Texte fourni:
'''

Il peut paraître surprenant de tirer d'un livre sulfureux - et particulièrement honteux pour l'État PS - un passage de douceur et de gratitude. Mais en ce jour de fête des mères, il ne m'a pas semblé déplacé d'extraire de ce livre - dont la lecture est salutaire à tout être épris de l'idée de démocratie - ce texte dans lequel Antoine Gaudino, un inspecteur de police révoqué pour avoir voulu faire son métier, explique d'où il vient et à qui il doit ce qu'il est. De plus, il m'a semblé lire ce texte comme un hommage discret à une mère trop tôt disparue, blessure inguérissable dans le cœur de l'homme demeuré, quelque part, enfant inconsolable

 

 

[...] Chacun se construit avec plus ou moins de réussite. L'éducation peut se faire à l'école, à la maison ou dans la rue, souvent dans les trois lieux simultanément. Je n'ai pas eu cette chance. À huit ans, je n'avais connu que la pension. Je suis né et j'ai vécu jusqu'à l'âge de seize ans au Maroc, à Casablanca. Ma mère est morte alors qu'elle n'avait que vingt-quatre ans. Ma sœur en avait alors cinq et moi deux. Dans l'impossibilité de nous garder avec lui, mon père nous a placés dans un orphelinat. Je fus donc d'abord l'élève des sœurs avant de rejoindre une institution laïque. Dans de tels cadres, seul l'imaginaire peut, plus ou moins, pallier le besoin d'amour maternel. Je me suis créé un système de référence personnel qui fonctionnait à ma convenance. La mère qui hantait ma tête d'enfant était dotée de toutes les qualités : beauté, intelligence, bonté. Avec le recul, il m'apparaît que j'ai été victime de ce mythe. Pour plaire à cette mère vénérée dont on me disait que, du ciel, elle ne cessait de veiller sur moi, je n'avais d'autre choix que d'être exemplaire. Tel était le prix de son amour.

Être exemplaire ne pouvait signifier concrètement que respecter scrupuleusement le code que m'inculquaient les religieuses. Elles ont tracé la première frontière entre le bien et le mal, l'autorisé et l'interdit. Cette distinction m'a permis de me situer et de savoir comment agir pour que ma mère soit fière de moi. Rien, dans de telles conditions, n'est plus exigeant que la conscience. Je me souviens, par exemple, qu'avec un groupe de camarades âgés comme moi d'une dizaine d'années, nous nous étions glissés, un après-midi, dans une classe vide. Après avoir joué au professeur, vint l'heure du chahut et, progressivement, du vandalisme. Nous quittâmes un local aux murs maculés d'encre. Aucun d'entre nous n'imaginait que, le lendemain, la police serait sur place et ouvrirait une enquête. Après une nuit d'insomnie, je décidais de me dénoncer. En dépit des exhortations du directeur, je refusais toutefois de nommer les autres garnements. Je fus condamné à nettoyer les dégâts durant les jours de congés. C'est ce spectacle qui décida mes camarades à se dénoncer à leur tour.

'''

Consigne de travail A: D'après le texte fourni, pourquoi le narrateur se sentait-il tenu d'être exemplaire durant son enfance ? Répondez en une à trois phrases.

Documents sources:

'''

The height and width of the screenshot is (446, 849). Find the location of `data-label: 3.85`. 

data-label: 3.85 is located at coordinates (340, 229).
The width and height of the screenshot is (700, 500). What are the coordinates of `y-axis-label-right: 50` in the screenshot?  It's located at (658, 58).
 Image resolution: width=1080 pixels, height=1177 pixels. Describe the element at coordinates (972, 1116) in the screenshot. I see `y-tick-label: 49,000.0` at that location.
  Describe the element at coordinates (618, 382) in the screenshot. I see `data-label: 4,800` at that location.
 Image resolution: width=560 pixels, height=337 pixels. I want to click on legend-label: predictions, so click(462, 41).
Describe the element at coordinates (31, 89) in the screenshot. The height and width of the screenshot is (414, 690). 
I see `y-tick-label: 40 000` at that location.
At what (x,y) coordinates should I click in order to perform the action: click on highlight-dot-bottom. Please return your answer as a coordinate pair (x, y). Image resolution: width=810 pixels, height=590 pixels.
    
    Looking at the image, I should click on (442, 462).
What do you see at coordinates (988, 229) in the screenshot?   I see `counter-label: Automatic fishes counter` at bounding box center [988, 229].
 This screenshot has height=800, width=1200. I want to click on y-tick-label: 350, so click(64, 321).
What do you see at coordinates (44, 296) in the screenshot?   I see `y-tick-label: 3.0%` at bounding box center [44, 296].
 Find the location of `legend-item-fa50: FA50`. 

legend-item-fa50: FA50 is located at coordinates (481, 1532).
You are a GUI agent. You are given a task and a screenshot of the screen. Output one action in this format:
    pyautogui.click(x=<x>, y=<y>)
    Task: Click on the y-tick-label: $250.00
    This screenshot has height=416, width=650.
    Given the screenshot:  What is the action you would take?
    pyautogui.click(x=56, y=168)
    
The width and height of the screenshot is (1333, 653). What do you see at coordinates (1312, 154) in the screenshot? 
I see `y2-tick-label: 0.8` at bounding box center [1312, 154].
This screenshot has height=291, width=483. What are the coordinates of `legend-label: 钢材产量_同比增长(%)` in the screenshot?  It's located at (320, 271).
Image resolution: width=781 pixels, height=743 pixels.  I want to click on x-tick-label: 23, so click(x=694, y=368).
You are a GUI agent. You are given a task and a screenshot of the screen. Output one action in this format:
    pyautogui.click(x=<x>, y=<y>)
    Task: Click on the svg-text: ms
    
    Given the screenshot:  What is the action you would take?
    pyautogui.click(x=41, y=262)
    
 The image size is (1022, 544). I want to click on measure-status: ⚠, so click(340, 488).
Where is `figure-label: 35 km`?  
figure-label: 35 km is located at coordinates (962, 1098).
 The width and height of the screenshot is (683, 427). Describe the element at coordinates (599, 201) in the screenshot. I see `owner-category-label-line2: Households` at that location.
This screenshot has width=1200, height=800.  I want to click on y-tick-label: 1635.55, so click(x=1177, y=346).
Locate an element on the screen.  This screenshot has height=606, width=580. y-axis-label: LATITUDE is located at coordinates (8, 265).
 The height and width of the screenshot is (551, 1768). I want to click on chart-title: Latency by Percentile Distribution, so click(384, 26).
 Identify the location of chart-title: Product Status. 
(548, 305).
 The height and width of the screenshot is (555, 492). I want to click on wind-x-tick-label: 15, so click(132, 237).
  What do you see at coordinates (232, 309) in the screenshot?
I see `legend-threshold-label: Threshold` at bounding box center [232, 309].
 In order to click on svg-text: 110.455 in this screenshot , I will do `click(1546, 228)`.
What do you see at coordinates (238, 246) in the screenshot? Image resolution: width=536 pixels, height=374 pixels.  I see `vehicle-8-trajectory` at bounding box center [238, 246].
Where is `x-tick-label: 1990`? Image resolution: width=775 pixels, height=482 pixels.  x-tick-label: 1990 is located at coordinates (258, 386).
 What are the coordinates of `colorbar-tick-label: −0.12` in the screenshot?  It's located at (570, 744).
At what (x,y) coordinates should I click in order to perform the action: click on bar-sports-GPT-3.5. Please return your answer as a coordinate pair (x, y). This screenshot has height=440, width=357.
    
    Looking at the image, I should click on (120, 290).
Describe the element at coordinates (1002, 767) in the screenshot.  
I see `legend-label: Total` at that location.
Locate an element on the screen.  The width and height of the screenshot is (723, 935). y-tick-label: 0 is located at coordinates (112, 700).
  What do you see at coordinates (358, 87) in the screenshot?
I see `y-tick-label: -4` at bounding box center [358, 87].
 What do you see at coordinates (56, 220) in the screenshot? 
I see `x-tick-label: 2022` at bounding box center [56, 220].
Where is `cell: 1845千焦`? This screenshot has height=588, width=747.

'''

Consigne de travail B: Transformez en tableau Markdown, à deux colonnes intitulées N° et Ligne, les lignes des documents sources allant de la ligne qui contient "This screenshot has height=291, width=483." à la ligne qui contient "The image size", toutes deux incluses. Laissez de côté les lignes vides.

Réponse rédigée A: Il voulait plaire à sa mère, morte lorsqu'il avait deux ans. Il la vénérait, et on lui disait que, du ciel, elle ne cessait de veiller sur lui. Être exemplaire était, selon lui, le prix de son amour.

Réponse rédigée B:
| N° | Ligne |
|---|---|
| 1 | This screenshot has height=291, width=483. What are the coordinates of `legend-label: 钢材产量_同比增长(%)` in the screenshot?  It's located at (320, 271). |
| 2 | Image resolution: width=781 pixels, height=743 pixels.  I want to click on x-tick-label: 23, so click(x=694, y=368). |
| 3 | You are a GUI agent. You are given a task and a screenshot of the screen. Output one action in this format: |
| 4 |     pyautogui.click(x=<x>, y=<y>) |
| 5 |     Task: Click on the svg-text: ms |
| 6 |     Given the screenshot:  What is the action you would take? |
| 7 |     pyautogui.click(x=41, y=262) |
| 8 |  The image size is (1022, 544). I want to click on measure-status: ⚠, so click(340, 488). |